Noblesse Oblige  ~ノブレス・オブリージュ~

いつも喜んでいなさい。絶えず祈りなさい。すべての事について、感謝しなさい テサロニケ人への第一の手紙5章16節~18節

ひかりの魔女 山本甲士

ひかりの魔女 (双葉文庫)
ひかりの魔女 (双葉文庫)
双葉社
2016-10-13

内容紹介

浪人生の真崎光一は一日中家にいる。

そこへ祖母が同居することになった。

小柄で温厚で普通のおばあちゃん……と思ったらなんだかめちゃめちゃ多くの人に慕われてるし!?

周囲の問題解決してるし! たちまち家庭の状況も好転してるし!! うちのばあちゃん、一体何者!?

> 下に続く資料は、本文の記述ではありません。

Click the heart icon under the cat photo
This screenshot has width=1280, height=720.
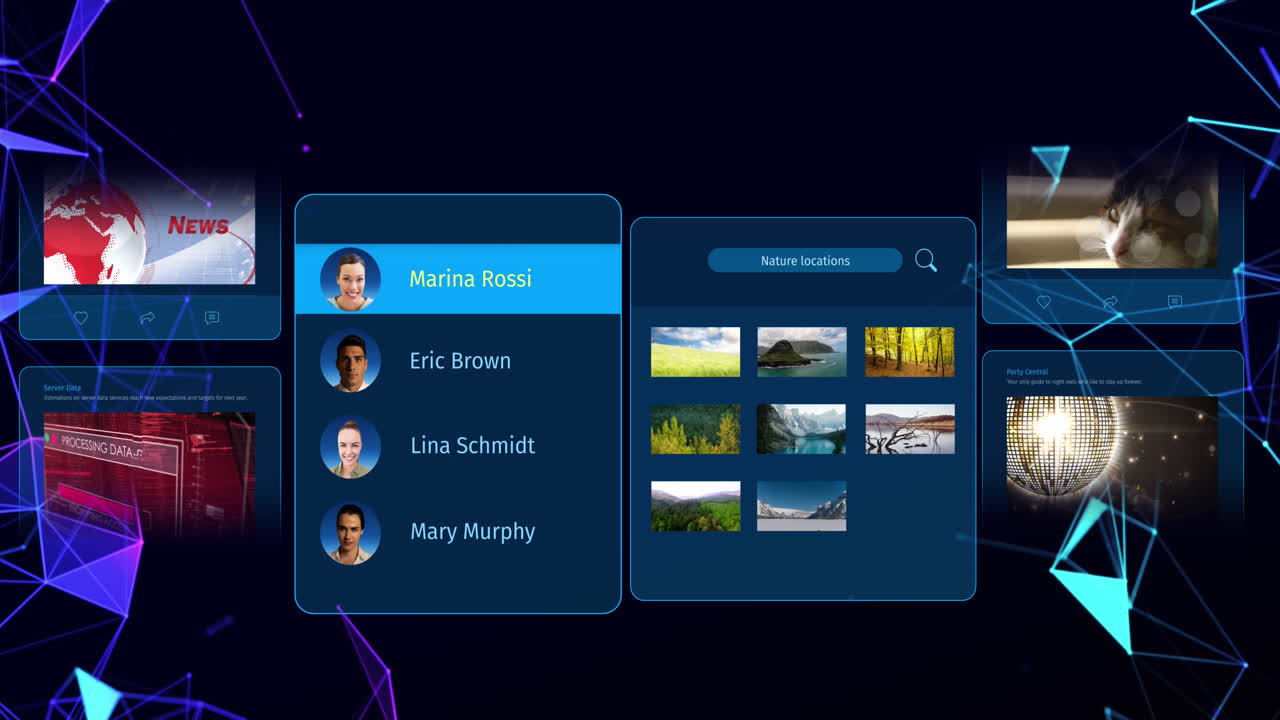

ばあちゃんにひっついていた光一だけが目にした奇跡の数々。

これぞ痛快、スーパーおばあちゃん小説!

今まで読んできた作品と傾向が違う。
まあ、なんていうか私みたいに偏屈な人間とっては面白くない作品だった。


と言うのも結構冒頭部分で祖母が混んだ乗り物に乗る時は「わざと腰を曲げて」
席を譲ってもらう行動を取り、空いている場合は背筋をぴん!と伸ばしてさっさと
乗って座る。こういった明らかに性悪というか計算した行動。
主人公の孫が「ばあちゃんはマインドコントロールが上手く、
本人たちには気付かれ無い様に上手く操って、しかも
『自分が先生にとっての一番のお気に入り』の座をキープしているかのように
錯覚させている」と見抜いているのにもかかわらず
自分もいつの間にか「信者」になっている。
そもそも今の時代でも男を引き付けるには「胃袋を掴む」のはテクとして
女にとって「常識」。(少なからずうちは適用中)
それが一昔しかも小学生相手ならもう最強テクなのは言うまでもない。


ところがこんな風に私がこの本に出てくる「おばあちゃん」をけなせばけなすほど、
「何言ってんの。いい話だったじゃない。私もイワシのぬかみそ炊き食べてみたいわ」
など密林のレビューにしろ読書メータ×にしろ「絶賛」評価しかない読者の間では
叩かれること受け合い。(嫌だけど)
悪態を書けば書くほど、私の意見&感想は拒絶される。(と、予想できる)
これって表面的には「素敵な可愛い嘘が言えるおばあちゃん」として受け止められる
かもしれないが、裏を返せばここまで人を上手く洗脳できるということでもある。
その意味では題名の「魔女」は納得である。
表紙のイラストが可愛いけれど、私のように偏屈者からみれば
「この笑顔の裏に闇がある」と「うすら寒い」気がした読後感だった。
正直、バアサンの人心掌握の上手さが苛立ちになり「この話、そんなにいいか?」と。
これを高評価する人って若い人が多いのかもしれないが将来「特殊詐欺」に
引っかからないといいね。あと正真正銘「宗教」とか。
見せかけに騙されるなよ。
見えていないことの方が真実ってことはよくある話。